→ REQUIREMENTS
Retype everything in the escrow deed passage from "It is conceded" down to "627, Section 10.".

→ DOCUMENT
--- Begin ---
It is conceded that the legal title to this property is in the Welfare Federation, and that it is in actual possession thereof and using it for purely charitable purposes. The fact that such institution has placed in escrow with a trust company a deed to such property does not signify that the grantor in such deed has parted with the legal title thereto. Until such deed has been delivered to the grantee by the escrow agent, the legal title rests in the grantor and he is still the owner in contemplation of law. As stated by Justice Clifford inCounty of Calhoun v. American Emigrant Co., 93 U.S. 124, at page 127 (23 L.Ed., 826): "The rule is established by repeated decisions, that, where a deed is delivered as an escrow, nothing passes by the deed unless the condition is *Page 148 performed." See, also, 21 Corpus Juris, 882, Section 28; 10 Ruling Case Law, 627, Section 10.
--- End ---
→ STORED DATA
--- Begin ---
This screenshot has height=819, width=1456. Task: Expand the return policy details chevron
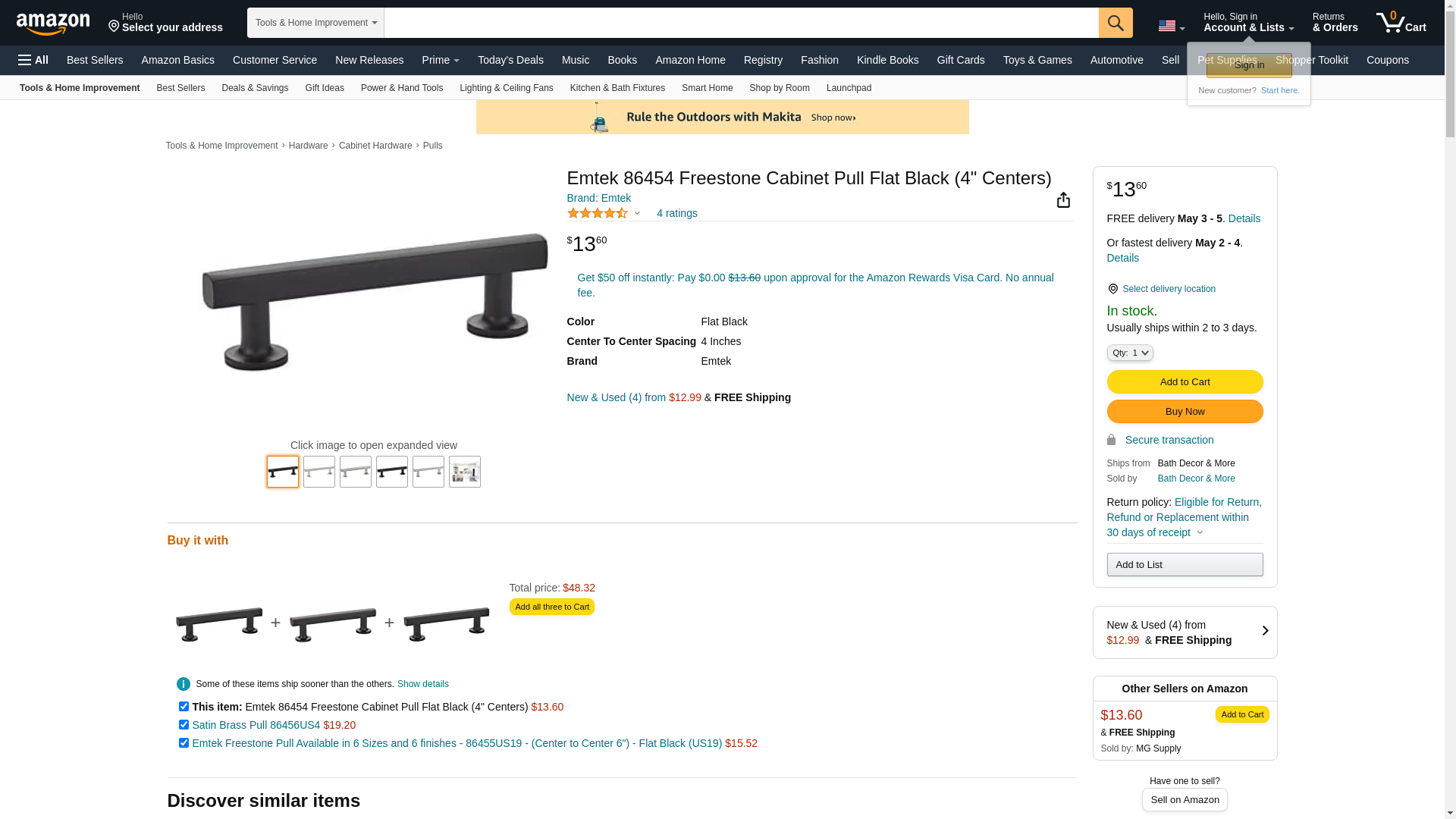[1200, 532]
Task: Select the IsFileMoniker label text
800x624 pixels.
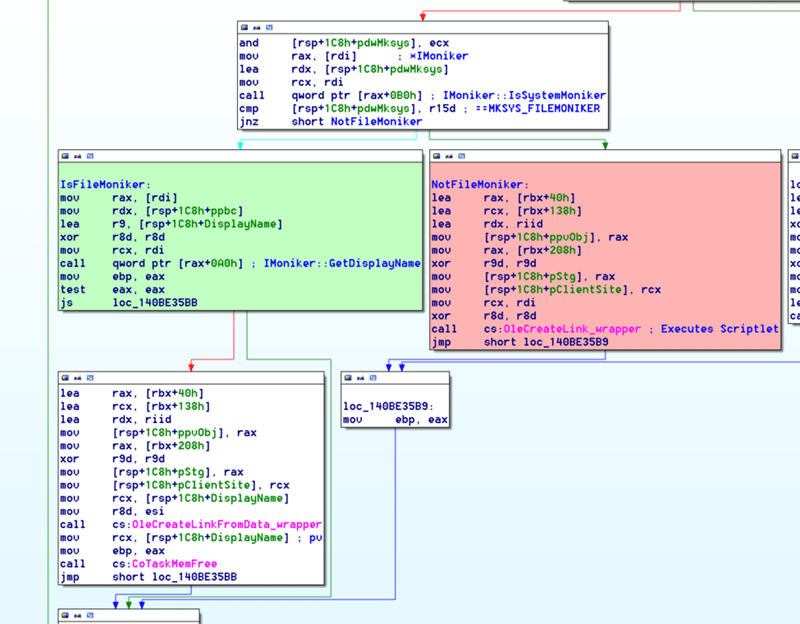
--- End ---
→ PROBLEM SOLUTION
It is conceded that the legal title to this property is in the Welfare Federation, and that it is in actual possession thereof and using it for purely charitable purposes. The fact that such institution has placed in escrow with a trust company a deed to such property does not signify that the grantor in such deed has parted with the legal title thereto. Until such deed has been delivered to the grantee by the escrow agent, the legal title rests in the grantor and he is still the owner in contemplation of law. As stated by Justice Clifford inCounty of Calhoun v. American Emigrant Co., 93 U.S. 124, at page 127 (23 L.Ed., 826): "The rule is established by repeated decisions, that, where a deed is delivered as an escrow, nothing passes by the deed unless the condition is *Page 148 performed." See, also, 21 Corpus Juris, 882, Section 28; 10 Ruling Case Law, 627, Section 10.